Question

Two students appeared at an examination. One of them secured 9 marks more than the other and his marks were 56% of the sum of their marks. What are the marks obtained by both of them?
$
  {\text{A}}{\text{. 25 and 78}} \\
  {\text{B}}{\text{. 58 and 77}} \\
  {\text{C}}{\text{. 33 and 42}} \\
  {\text{D}}{\text{. 56 and 63}} \\
$

Answer 1

Hint: In this question, we would assume one of the numbers as x and then proceed by applying the given constraints. After applying the constraints we would get a linear equation in x. This will help us simplify the question and reach the answer.

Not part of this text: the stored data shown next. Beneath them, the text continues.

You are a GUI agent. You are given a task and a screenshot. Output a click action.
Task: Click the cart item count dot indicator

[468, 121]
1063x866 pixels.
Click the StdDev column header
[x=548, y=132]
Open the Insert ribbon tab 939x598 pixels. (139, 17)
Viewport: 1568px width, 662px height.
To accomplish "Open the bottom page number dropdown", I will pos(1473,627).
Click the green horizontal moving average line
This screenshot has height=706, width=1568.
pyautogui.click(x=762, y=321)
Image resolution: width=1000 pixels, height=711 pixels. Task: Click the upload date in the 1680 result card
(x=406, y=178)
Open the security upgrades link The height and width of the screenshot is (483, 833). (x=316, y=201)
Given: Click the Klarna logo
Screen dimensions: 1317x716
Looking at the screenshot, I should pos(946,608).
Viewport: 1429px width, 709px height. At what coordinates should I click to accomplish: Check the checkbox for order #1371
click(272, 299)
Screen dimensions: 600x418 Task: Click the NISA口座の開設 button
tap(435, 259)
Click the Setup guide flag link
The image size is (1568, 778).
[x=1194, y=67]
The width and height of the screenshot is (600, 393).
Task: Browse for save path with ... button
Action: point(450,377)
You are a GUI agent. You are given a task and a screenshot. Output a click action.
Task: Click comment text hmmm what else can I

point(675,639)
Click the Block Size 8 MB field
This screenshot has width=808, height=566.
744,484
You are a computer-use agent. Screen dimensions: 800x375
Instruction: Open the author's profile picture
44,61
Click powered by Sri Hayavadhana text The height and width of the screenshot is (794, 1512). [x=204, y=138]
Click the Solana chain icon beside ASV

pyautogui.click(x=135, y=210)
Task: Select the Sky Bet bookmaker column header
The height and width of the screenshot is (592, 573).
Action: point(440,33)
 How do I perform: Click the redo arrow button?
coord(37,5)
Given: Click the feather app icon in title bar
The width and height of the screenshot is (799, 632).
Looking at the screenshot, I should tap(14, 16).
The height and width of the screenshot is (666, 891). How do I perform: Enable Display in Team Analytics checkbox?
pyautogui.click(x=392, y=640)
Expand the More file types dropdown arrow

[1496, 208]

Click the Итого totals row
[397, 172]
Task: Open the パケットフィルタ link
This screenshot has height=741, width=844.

Complete step-by-step answer:

Let the marks of a student be x. So, the marks of another number is (x+9).
We have been also given that (x+9) is 56% of the sum of their both marks.
So $x + 9 = \dfrac{{56}}{{100}}\left( {x + 9 + x} \right)$
$ \Rightarrow x + 9 = \dfrac{{56}}{{100}}\left( {2x + 9} \right)$
$ \Rightarrow 100\left( {x + 9} \right) = 56\left( {2x + 9} \right)$
$ \Rightarrow 100x + 900 = 112x + 504$
$ \Rightarrow 12x = 396$
$ \Rightarrow x = 33$
So, the marks are 33 and 42
Hence, option C is correct.

Note: Whenever we face such types of problems the value point to remember is that we need to have a good grasp over linear equations in one variable and number theory. In these types of questions, we should always assume one of the numbers and then applying constraints move ahead. This helps in getting us the required expressions and gets us on the right track to reach the answer.